At the last lower shore representative meeting with Maryland Department of Agriculture (MDA) Secretary Buddy Hance in November, farming representatives and local elected officials predicted that the PMT could devastate farming on the Eastern Shore.
“I understand the environmental side of it. But those environmentalists … their skin in the game is theoretically cleaning the bay,” McDermott told Hance in November. “The skin in the game down here is our economy could be technically destroyed or at least set back at a time when people can’t afford that anyways.
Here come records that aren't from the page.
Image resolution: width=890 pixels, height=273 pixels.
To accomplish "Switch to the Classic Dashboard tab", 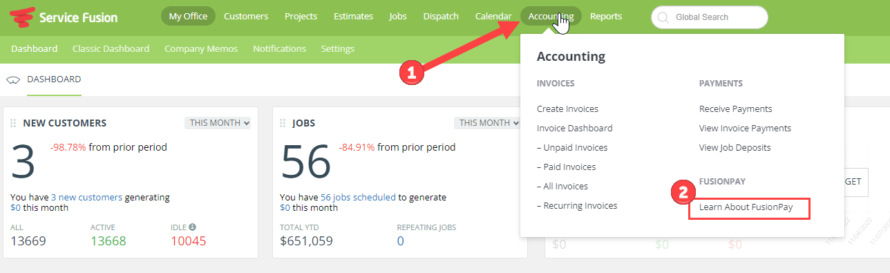I will coord(111,49).
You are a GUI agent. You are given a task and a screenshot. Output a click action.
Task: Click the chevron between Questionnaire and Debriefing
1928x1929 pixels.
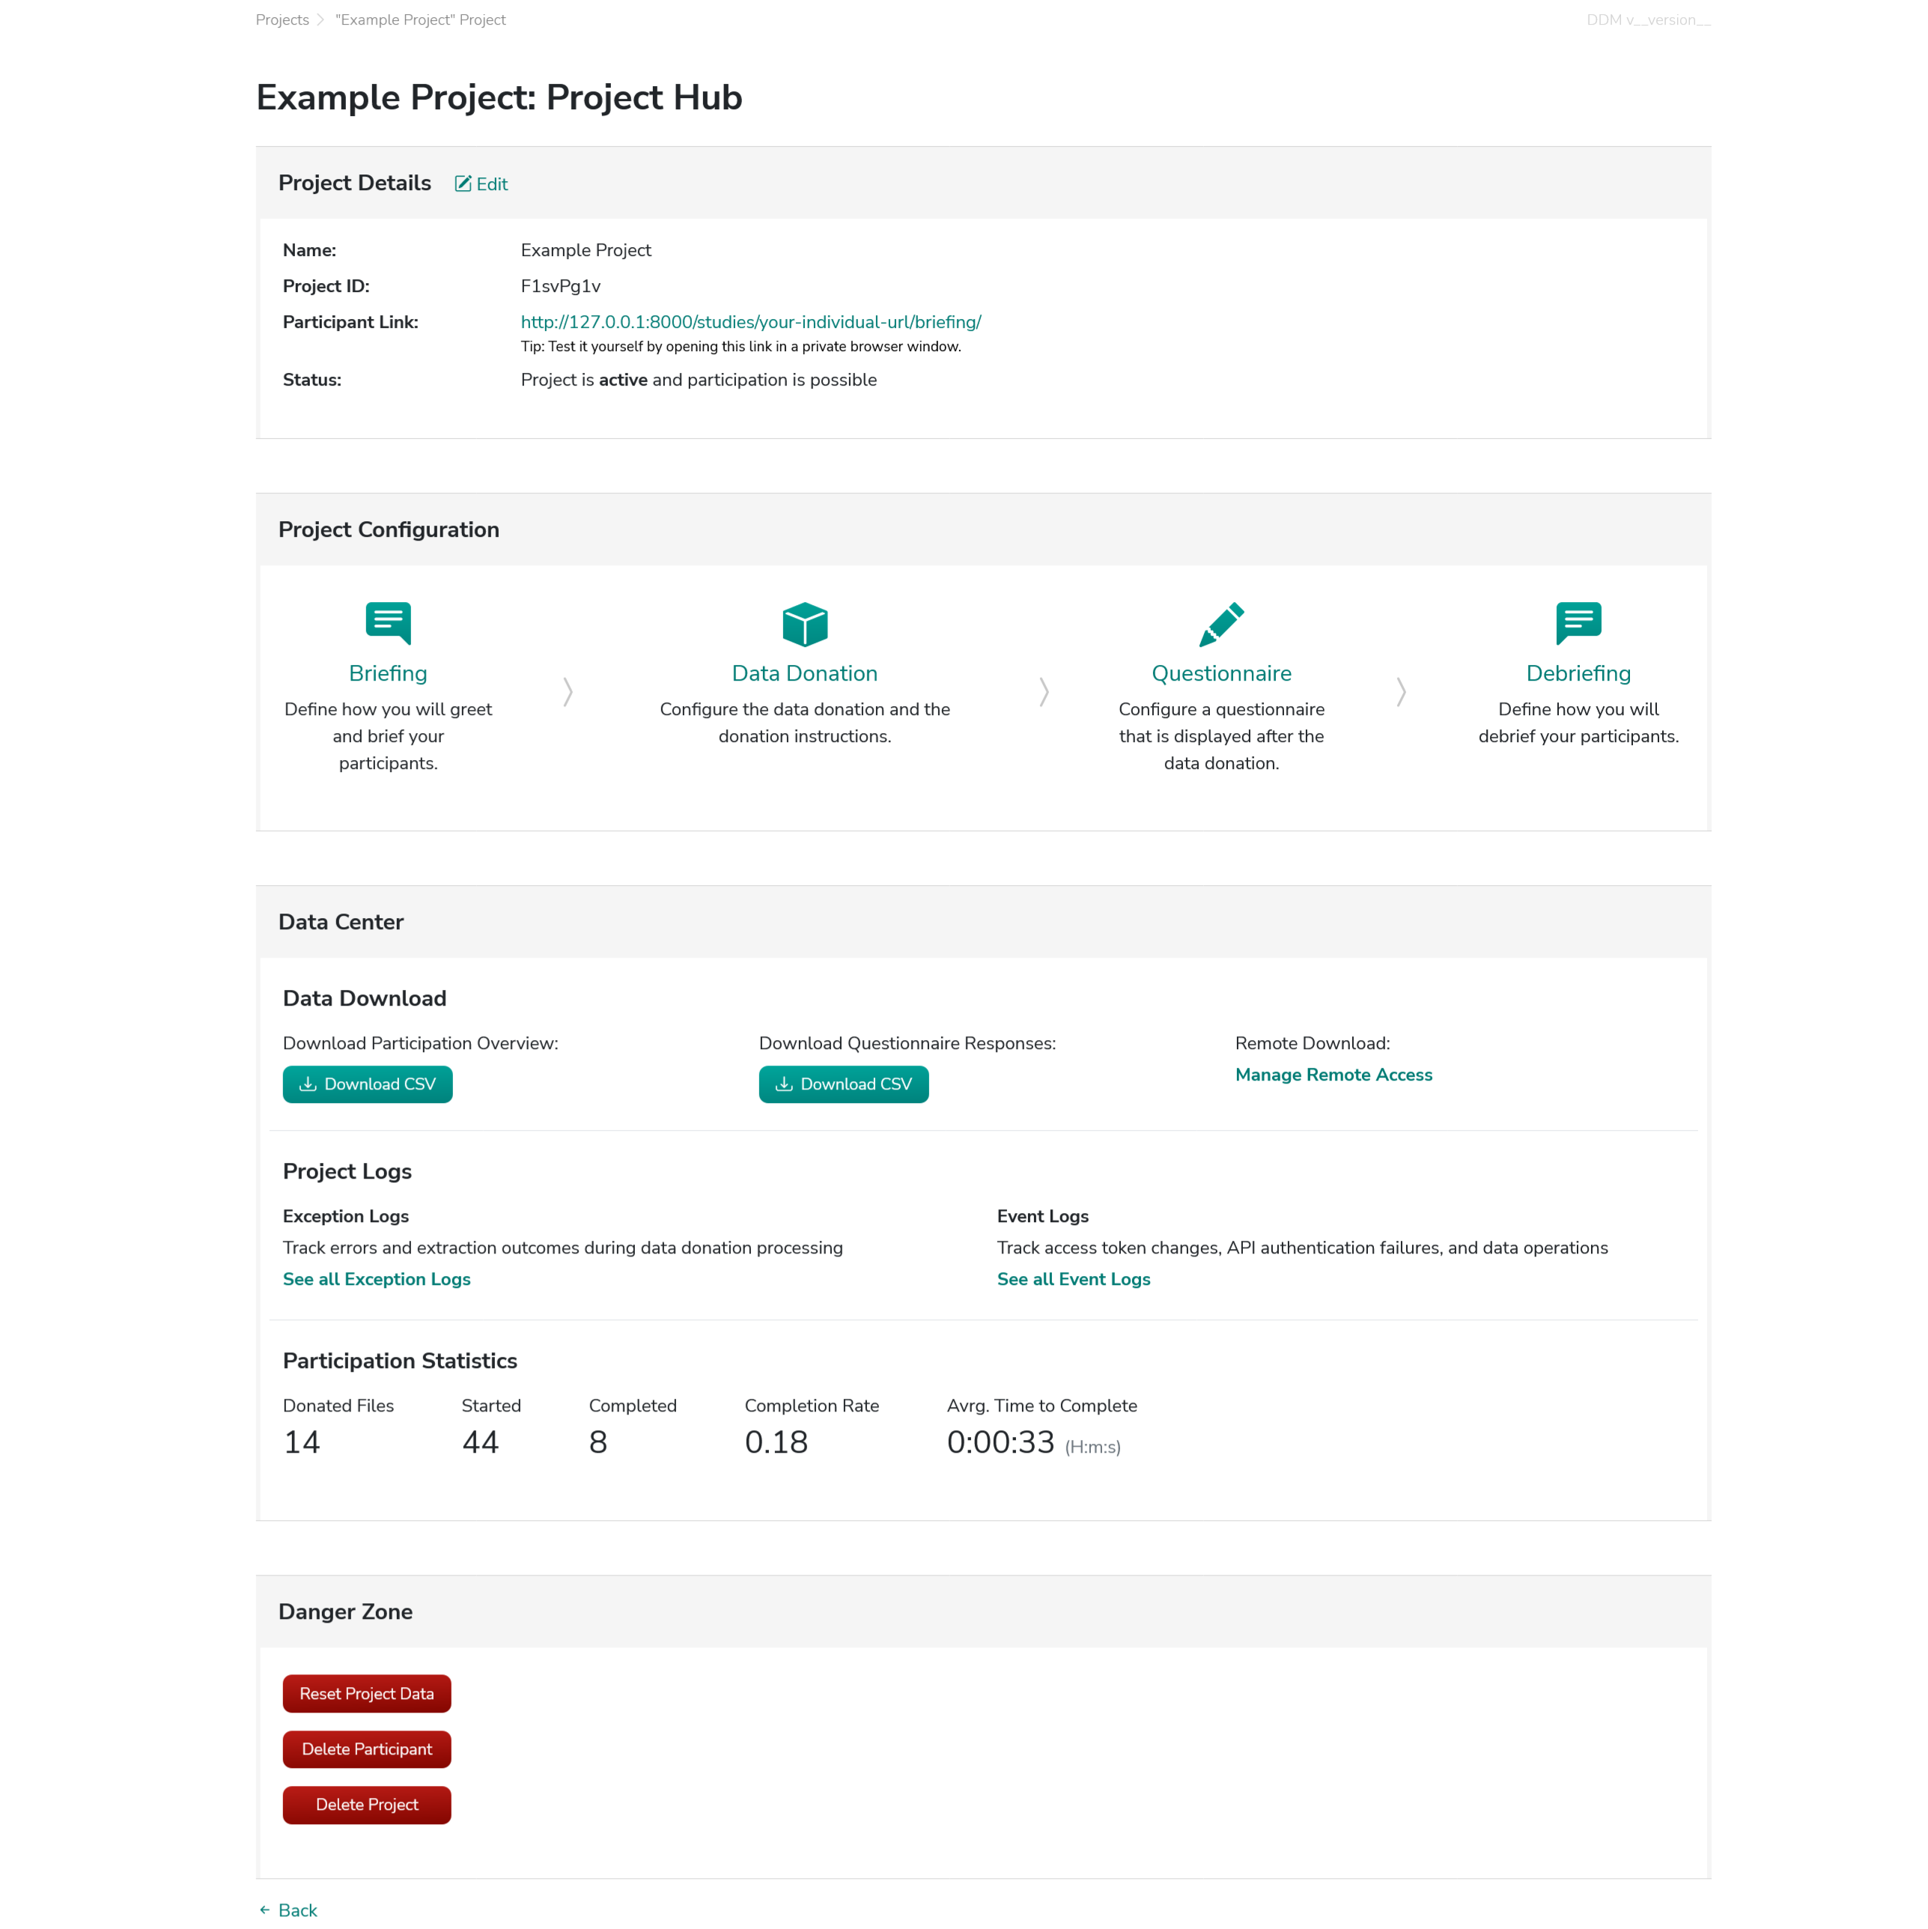pyautogui.click(x=1401, y=692)
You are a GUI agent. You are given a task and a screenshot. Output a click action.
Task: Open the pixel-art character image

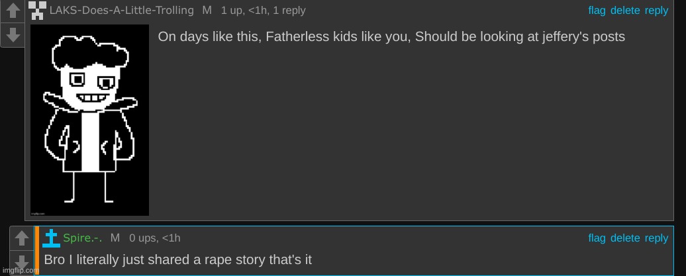click(x=89, y=120)
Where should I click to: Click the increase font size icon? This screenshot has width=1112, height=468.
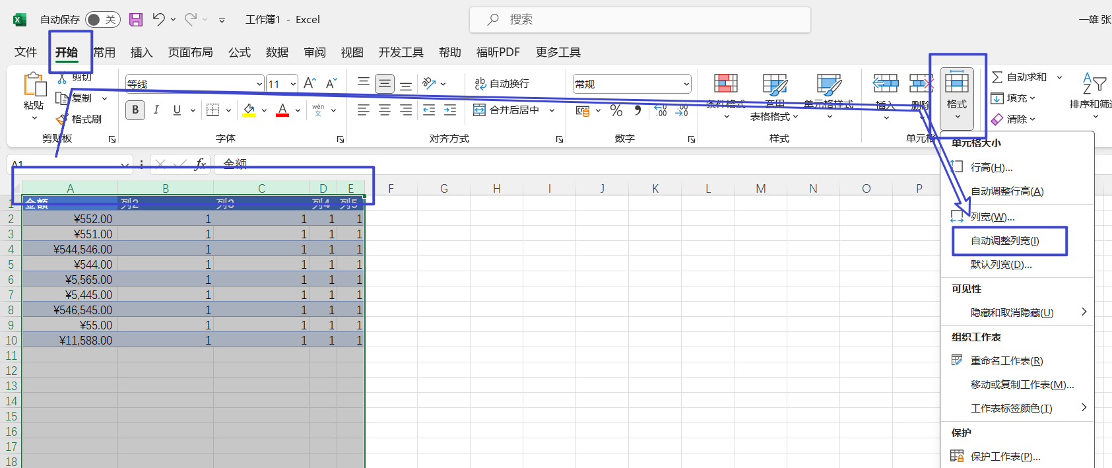(310, 83)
What would 36 months cost us on this end as opposed to what it’s going to cost us on the other end, especially for something that’s not measurable?”
There is near universal support among lower shore representatives for at least a brief delay to make time for an economic study. It would need to happen soon, said Shockley, since any comprehensive study would take months.
“I think you’re going to see something probably early on. I think you’ll see one of those bills being discussed within probably the first two weeks,” he said. “It would surprise me if you don’t get something within the first few weeks because you’re talking about an economic study that’s going to take six to nine months.”
Shockley, a poultry farmer, has not been shy in his criticism of the PMT.
“They managed to do something about as backwards and about as wrong as you could ever do something as far as trying to push a regulation through,” he said. “They had one objective. They didn’t care what the outcome was. At the end of the day, they had one objective. It was literally health care for agriculture.”
The only silver lining to the regulation, Shockley added, is that it has helped unite the farming community to a degree he has never witnessed.
“The farming community, I can truly say, I have never seen them be as proactive and as aware of what’s going on with regulations, either from state or from the feds, as they are right now,” Shockley said.